“As ideias do homem estão na razão do que ele sabe.”
(ALLAN KARDEC)
Sempre que surge alguma referência ao tema colônias
espirituais, os que não concordam com essa ideia
invariavelmente apresentam como fundamento contrário a
citação que Allan Kardec (1804-1869) fez ao nome de
Santa Teresa ()
na obra O Céu e o Inferno.
Ainda não nos havíamos interessado em ver o que o
Codificador falou, especialmente para vermos todo o
contexto e não apenas partes, como muitas vezes se faz
por aí. Mas, a ideia de ver “in loco” surgiu – aliás,
estava mesmo nos perseguindo, se assim podemos nos
expressar.
De O Céu e o Inferno, Primeira parte, cap.
IV – O inferno, tópico “Descrição do inferno cristão”,
do item 12, merece destaque o seguinte trecho:
[…] Há, contudo, teólogos mais ousados ou mais
esclarecidos que dão do inferno descrições mais
detalhadas, variadas e completas. E embora não se saiba
em que lugar do Espaço está situado esse inferno, há
santos que o viram. Eles não foram lá com a
lira na mão, como Orfeu (),
ou de espada em punho, como Ulisses (),
mas transportados em Espírito.
Santa Teresa
()
é desse número. De acordo com a narrativa da
santa, haveria cidades no inferno; ela aí viu,
pelo menos, uma espécie de viela longa e estreita como
essas que existem em velhas cidades; percorreu-a
horrorizada, caminhando sobre terreno lodoso e fétido,
no qual pululavam monstruosos répteis. Foi, porém,
detida em sua marcha por uma muralha que interceptava a
viela; abrigou-se num nicho da muralha, sem saber
explicar a ocorrência. Era, diz ela, o lugar que lhe
destinavam se abusasse, em vida, das graças concedidas
por Deus em sua cela de Ávila.
Apesar da facilidade maravilhosa que tivera em penetrar
esse nicho de pedra, não podia sentar-se, ou deitar-se,
nem se manter de pé. Tampouco podia sair. Essas paredes
horríveis, abaixando-se sobre ela, envolviam-na,
apertavam-na como se fossem animadas de movimento
próprio. Parecia-lhe que a afogavam, estrangulando-a, ao
mesmo tempo que a esfolavam viva e a retalhavam em
pedaços. Ao sentir queimar-se, experimentou, igualmente,
toda sorte de angústias. Sem esperança de socorro,
tudo eram trevas à sua volta, embora percebesse não
sem pavor, através dessas trevas, a hedionda viela em
que se achava, com a sua imunda vizinhança. Este
espetáculo era-lhe tão intolerável quanto os apertos da
prisão. ()
Esse não passava, certamente, de um pequeno recanto do
inferno. Outros viajantes espirituais foram mais
favorecidos. Viram grandes cidades no inferno
completamente tomadas pelo fogo: Babilônia e Nínive,
a própria Roma, com seus palácios e templos
incendiados e seus habitantes acorrentados. Viram também
traficantes em suas bancas, sacerdotes reunidos com
cortesãos em salas de festim, chumbados às suas cadeiras
e levando aos lábios, em gritos desesperados, rubras
taças chamejantes; criados genuflexos em cloacas ()

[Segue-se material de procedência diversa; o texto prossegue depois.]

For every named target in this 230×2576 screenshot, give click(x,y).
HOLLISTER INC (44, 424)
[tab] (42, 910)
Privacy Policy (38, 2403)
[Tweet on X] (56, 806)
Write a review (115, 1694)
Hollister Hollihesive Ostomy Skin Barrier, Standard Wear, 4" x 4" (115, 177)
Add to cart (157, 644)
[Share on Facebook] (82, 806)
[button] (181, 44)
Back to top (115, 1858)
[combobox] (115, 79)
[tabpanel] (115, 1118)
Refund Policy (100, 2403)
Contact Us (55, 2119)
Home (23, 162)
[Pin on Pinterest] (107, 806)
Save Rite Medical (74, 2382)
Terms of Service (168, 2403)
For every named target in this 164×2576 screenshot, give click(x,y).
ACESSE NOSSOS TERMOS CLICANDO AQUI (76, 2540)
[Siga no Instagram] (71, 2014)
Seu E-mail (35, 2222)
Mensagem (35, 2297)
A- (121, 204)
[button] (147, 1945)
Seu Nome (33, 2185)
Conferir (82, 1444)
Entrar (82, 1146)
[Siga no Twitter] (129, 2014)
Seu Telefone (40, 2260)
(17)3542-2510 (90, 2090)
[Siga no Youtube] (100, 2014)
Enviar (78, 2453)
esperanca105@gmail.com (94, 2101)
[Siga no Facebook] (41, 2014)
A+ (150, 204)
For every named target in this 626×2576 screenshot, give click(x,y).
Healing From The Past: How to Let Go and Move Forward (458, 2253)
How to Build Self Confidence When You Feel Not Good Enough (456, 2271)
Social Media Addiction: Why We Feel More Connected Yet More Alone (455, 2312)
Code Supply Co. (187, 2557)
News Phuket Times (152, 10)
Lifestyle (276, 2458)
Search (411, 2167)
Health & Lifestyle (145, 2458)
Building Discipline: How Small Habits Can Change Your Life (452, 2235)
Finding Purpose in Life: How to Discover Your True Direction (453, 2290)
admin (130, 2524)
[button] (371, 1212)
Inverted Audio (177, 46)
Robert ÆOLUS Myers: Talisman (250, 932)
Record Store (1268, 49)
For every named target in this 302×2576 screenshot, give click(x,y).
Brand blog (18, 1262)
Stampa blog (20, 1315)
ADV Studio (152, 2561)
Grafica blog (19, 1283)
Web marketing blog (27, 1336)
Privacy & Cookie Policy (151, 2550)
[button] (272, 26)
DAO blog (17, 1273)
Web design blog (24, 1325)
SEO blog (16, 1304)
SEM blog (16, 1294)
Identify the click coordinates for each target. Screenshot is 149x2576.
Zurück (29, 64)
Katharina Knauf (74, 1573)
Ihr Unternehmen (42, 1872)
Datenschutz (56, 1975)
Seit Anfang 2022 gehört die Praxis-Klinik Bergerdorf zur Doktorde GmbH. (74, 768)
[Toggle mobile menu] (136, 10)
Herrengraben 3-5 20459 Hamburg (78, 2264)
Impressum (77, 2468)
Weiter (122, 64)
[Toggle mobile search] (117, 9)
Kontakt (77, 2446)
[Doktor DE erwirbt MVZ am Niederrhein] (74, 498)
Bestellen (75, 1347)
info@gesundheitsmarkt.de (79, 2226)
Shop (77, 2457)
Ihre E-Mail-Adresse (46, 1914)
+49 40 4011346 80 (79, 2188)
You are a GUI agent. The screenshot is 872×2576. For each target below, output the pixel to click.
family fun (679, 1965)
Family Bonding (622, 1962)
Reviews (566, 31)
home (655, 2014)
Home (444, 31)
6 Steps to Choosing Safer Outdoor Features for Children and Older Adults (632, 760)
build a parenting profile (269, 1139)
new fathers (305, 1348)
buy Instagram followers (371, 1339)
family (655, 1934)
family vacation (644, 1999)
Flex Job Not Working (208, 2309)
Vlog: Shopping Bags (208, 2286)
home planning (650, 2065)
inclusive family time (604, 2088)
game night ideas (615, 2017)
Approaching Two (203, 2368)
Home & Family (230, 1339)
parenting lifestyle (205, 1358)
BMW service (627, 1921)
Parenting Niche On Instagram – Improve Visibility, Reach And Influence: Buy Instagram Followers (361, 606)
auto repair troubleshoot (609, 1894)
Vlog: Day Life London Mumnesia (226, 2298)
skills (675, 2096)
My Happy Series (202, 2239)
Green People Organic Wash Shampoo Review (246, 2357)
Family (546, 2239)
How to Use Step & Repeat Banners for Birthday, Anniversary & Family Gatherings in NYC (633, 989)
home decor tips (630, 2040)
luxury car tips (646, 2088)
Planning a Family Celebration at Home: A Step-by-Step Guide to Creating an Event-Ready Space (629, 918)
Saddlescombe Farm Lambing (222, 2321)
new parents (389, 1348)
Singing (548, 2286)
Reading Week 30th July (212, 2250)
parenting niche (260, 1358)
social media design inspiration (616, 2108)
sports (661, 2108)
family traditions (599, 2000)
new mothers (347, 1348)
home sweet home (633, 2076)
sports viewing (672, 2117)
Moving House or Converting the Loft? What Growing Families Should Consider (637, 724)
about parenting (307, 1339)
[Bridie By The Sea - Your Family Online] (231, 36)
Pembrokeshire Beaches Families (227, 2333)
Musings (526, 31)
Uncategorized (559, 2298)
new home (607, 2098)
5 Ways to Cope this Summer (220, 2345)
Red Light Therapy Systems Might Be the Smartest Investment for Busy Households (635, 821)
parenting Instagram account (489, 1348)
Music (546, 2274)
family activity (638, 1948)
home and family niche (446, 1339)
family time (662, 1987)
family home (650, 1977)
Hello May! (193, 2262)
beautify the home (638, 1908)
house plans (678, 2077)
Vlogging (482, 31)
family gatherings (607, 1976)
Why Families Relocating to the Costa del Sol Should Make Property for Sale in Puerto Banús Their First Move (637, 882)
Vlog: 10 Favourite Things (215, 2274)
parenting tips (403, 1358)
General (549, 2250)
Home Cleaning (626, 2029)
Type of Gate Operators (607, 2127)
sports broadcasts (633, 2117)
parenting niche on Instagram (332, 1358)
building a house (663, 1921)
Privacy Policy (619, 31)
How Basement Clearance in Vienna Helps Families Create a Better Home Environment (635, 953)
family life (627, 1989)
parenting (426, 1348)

ferventes, braços distendidos, e príncipes de cujas mãos
escorria em lava devoradora o ouro derretido. Outros
viram no inferno planícies sem-fim, cultivadas por
camponeses famintos, que, nada colhendo desses campos
fumegantes, dessas sementes estéreis, se entredevoravam,
dispersando-se em seguida, tão numerosos como antes,
magros, vorazes e em bando, indo procurar ao longe, em
vão, terras mais felizes, sendo logo substituídos por
outras colônias errantes de condenados. Há também
os que viram no inferno montanhas repletas de
precipícios, florestas que gemiam, poços
secos, fontes alimentadas de lágrimas, rios
de sangue, turbilhões de neve em desertos de
gelo, barcas tripuladas por desesperados,
singrando mares onde a terra nunca surgia. Em suma,
viram tudo o que viam os pagãos: um lúgubre reflexo da
Terra, com suas misérias grandemente aumentadas, seus
sofrimentos naturais eternizados, e até calabouços,
patíbulos e instrumentos de tortura forjados por nossas
próprias mãos. ()
(grifo nosso)
Em princípio, está aí, segundo acreditam os contrários à
possibilidade de construções no plano espiritual, o
“tiro mortal” na crença em colônias espirituais. Porém,
sempre há um “porém”: a coisa não é bem por aí.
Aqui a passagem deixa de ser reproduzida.